How pretty is this? It’s the German cover of The Christmas Promise.

German TCP cover

The title translates to ‘Magical Winter Kisses‘ and I think it’s interesting to see the London landscape featured so unmistakably. From observation I’d say that UK publishers are more likely to choose vaguer images, as if they know their readers like to employ their imaginations from the start.

Every market knows its own audience best and so I was waiting with bated breath to see what the hugely successful German publisher, S Fischer Verlag, would choose. I’m so thrilled with it that I feel like booking a flight to Germany in October to see it on the shelves.

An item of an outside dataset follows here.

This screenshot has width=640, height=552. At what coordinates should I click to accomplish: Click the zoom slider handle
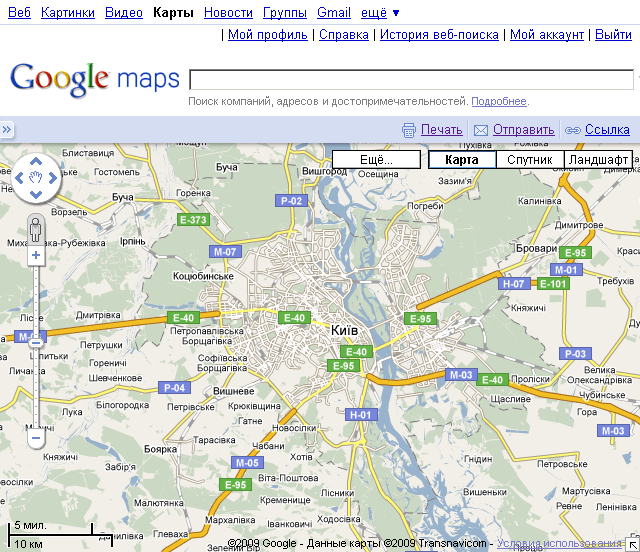click(36, 342)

I had to smile when I saw the woman in a red coat walking away. My good writing buddy Mark West had recently pointed out to me how many UK covers of books in my genre share exactly that feature! I wonder what the design science behind it is? The best I can come up with is red because it’s eye-catching and walking into the picture to encourage readers to follow along. Feel free to make your own suggestions …

COVER REVEAL ALERT: while on the subject of covers, the UK cover of The Christmas Promise is scheduled to be revealed on social media at 7pm on Sunday 24th July. I’m really thrilled with it and it’s nearly killing me not to plaster it all over Twitter and Facebook until the day! But I think it’ll be worth the wait.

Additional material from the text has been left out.